> [TUJUAN]: Lanjutkan renungan tentang hujan dan perpisahan di bawah ini, mulai setelah kalimat terakhirnya.

====== KUTIPAN HALAMAN ======

Image Source : Google |
Hujan,
tidak seperti hari ini tepat pada satu tahun sebelumnya. Tiga puluh Desember
tepat satu tahun yang lalu. Ketika diri masih tak bisa berdamai apalagi hati,
ketika seseorang pergi dari diri dan tak tahu apakah dia akan kembali lagi.
Mencoba mencari pegangan diri, tapi tak akan pernah aku jumpai lagi. Tidak,
tidak akan aku jumpai lagi. Untuk sementara sampai aku berdamai. Sudahkah aku berdamai? Oh salah, mungkin pertanyaannya
harus diganti. Bisakah aku berdamai? Berdamai atau tidak nantinya, itu hanya
soal waktu. Bukan karena aku mau, bukan karena aku harus. Bukankah akan indah
jika berdamai pada waktu yang tepat?
Kita
memang tidak bisa mengekalkan yang namanya sebuah pertemuan. Dosa
bagi seseorang yang mengharapkan akan kekalnya sesuatu. Tapi seharusnya dulu
aku berfikir dan memohon kepada Tuhan, mungkin tidak untuk mengekalkan sebuah
pertemuan karena aku tahu semua tercipta sepasang, termasuk sebuah pertemuan
dan perpisahan. Aku hanya ingin meminta untuk menetap lebih lama, melonggarkan
waktu sebuah pertemuan, jika aku bisa . . . itu yang akan aku lakukan dulu.
Nyatanya? Terlambat, waktu tak bisa diubah kesempatan tak bisa di ulang.

====== DATA YANG DIBERIKAN ======

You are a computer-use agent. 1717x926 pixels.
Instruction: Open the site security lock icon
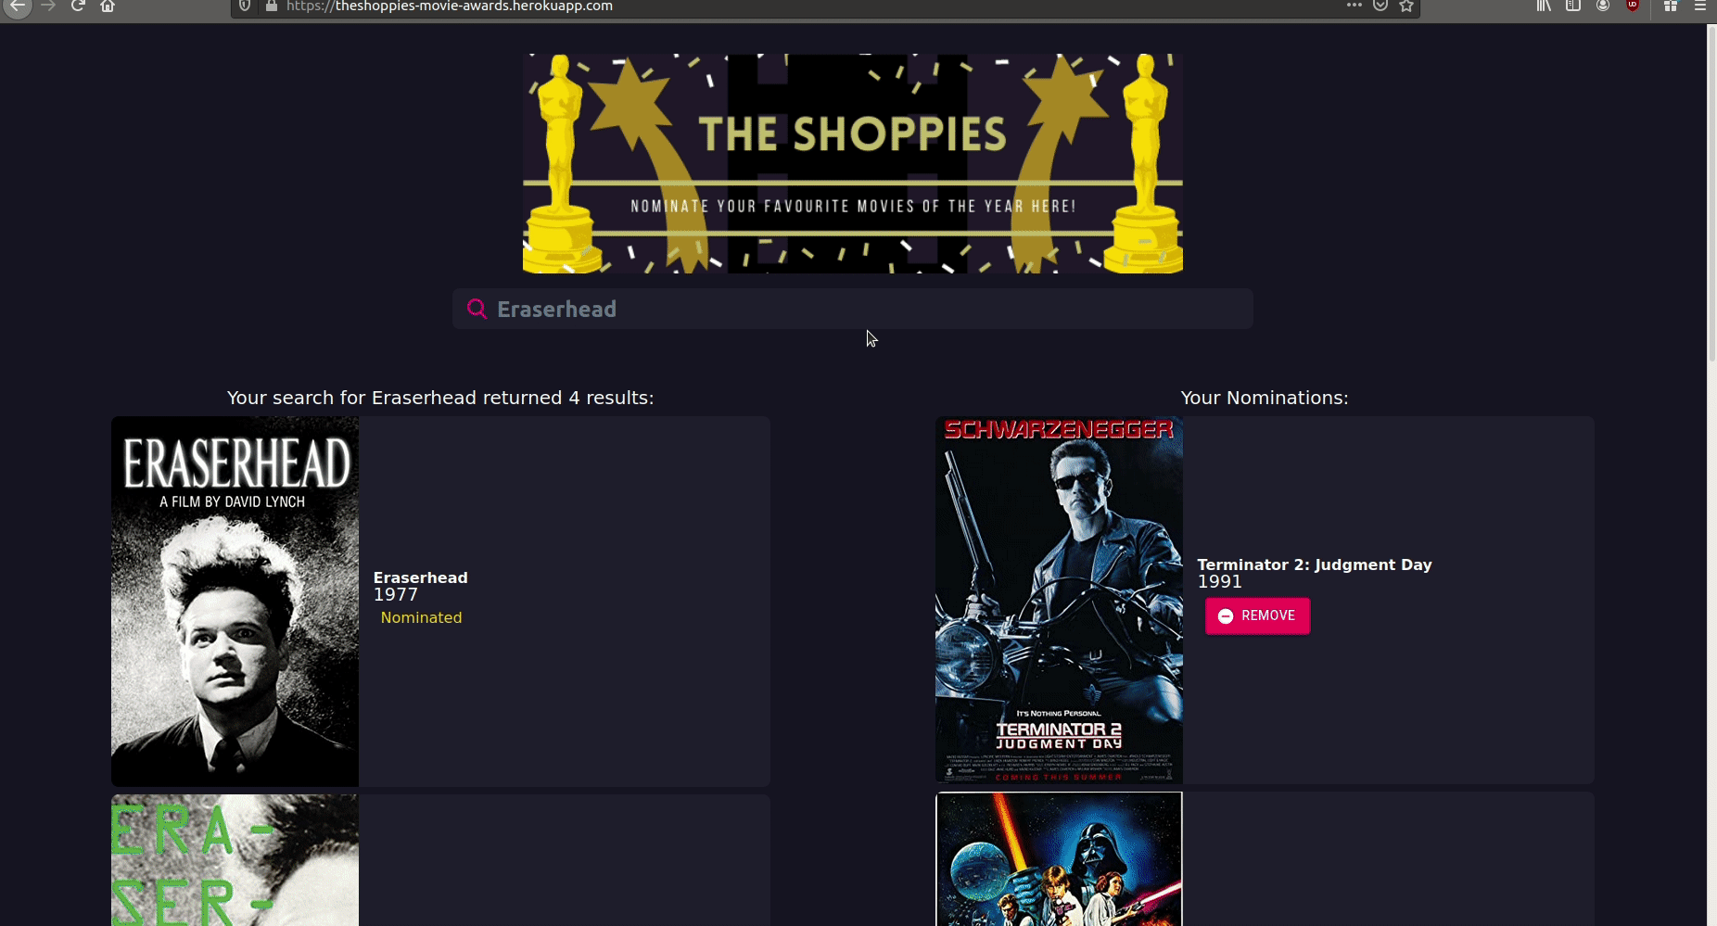(x=272, y=6)
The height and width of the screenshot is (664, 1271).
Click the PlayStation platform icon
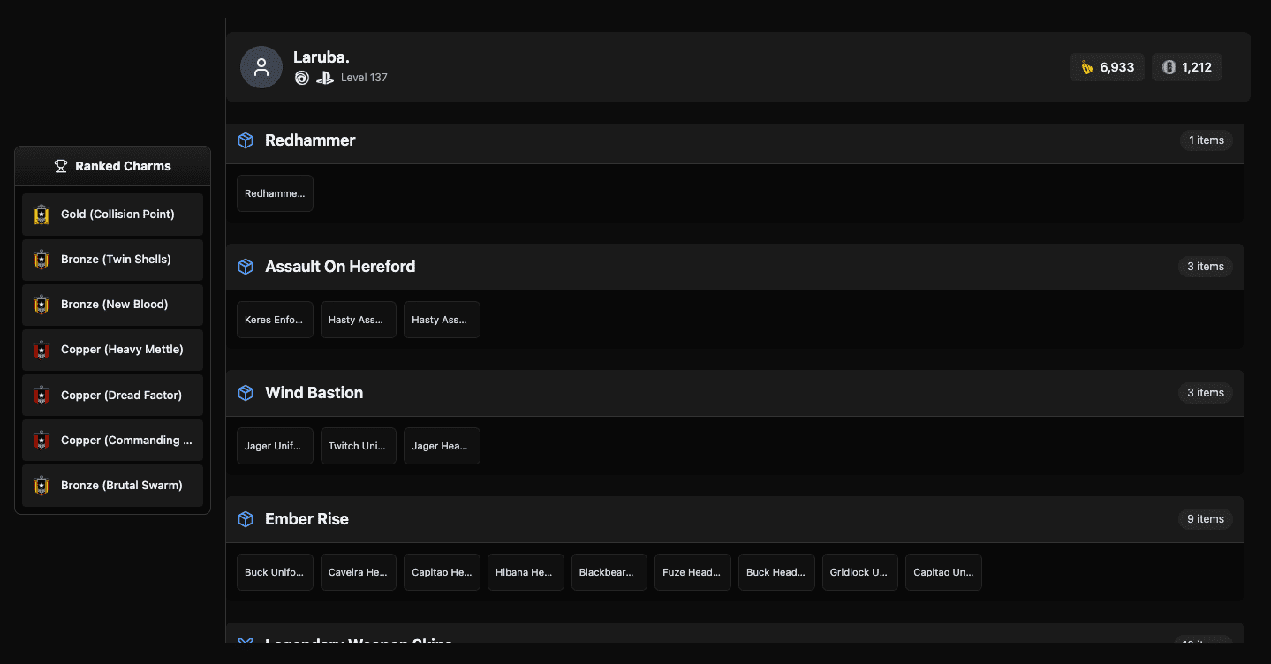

======

> [JAWABAN TUGAS]:
Kadang, sesuatu memang ada hanya untuk . . . yah terserah
Jarak
sebenarnya tidak ada. Itu hanya alasan. Dan itu alasan yang selalu aku agung
agungkan. Tapi nyatanya memang jarak membuat semuanya berbeda. Walau sebenarnya
aku menentang konsep jarak, meski aku menyangkal eksistensi jarak. Nyatanya
jarak adalah segalanya. Rindu tak sampai karena jarak dan segalanya terjadi
karena jarak yang memisahkan. Sebenarnya bukan jarak yang menjadi masalah, aku
yakin kamu tahu, kita tahu jarak tipis yang membedakan kita. Bukan jarak ketika
aku lulus sekolah menengah kamu masuk sekolah menengah, bukan jarak ketika aku
kota ini kamu di kota lain, tapi aku yakin tak perlu dikatakan, sepertinya kau
sudah tau apa yang tak pernah bisa aku katakan.
Percayalah,
bahwa kita pernah saling percaya, kita pernah saling terbuka, kita pernah
saling menerima, kita saling bersama. Bahwa kita pernah saling mengharap, tapi
sekali lagi. Harapan tidak selalu “ Mengubah jalan hidup ”. sebuah pesan
untukmu, tidak ada lagi yang bisa aku katakan. Bahwa kau luar biasa, kau sudah
pernah bertahan walau sakit selalu kau tahan, walau keluh tak pernah kau
ungkapkan, dan tangis tak pernah kau perlihatkan. Dan kau, satu satunya yang
pernah aku perjuangkan sekaligus aku pertahankan walau sejak awal aku sudah
terpatahkan. Terima kasih, dan maaf jika aku selalu merindukanmu. Bahagialah selalu
walau bukan denganku.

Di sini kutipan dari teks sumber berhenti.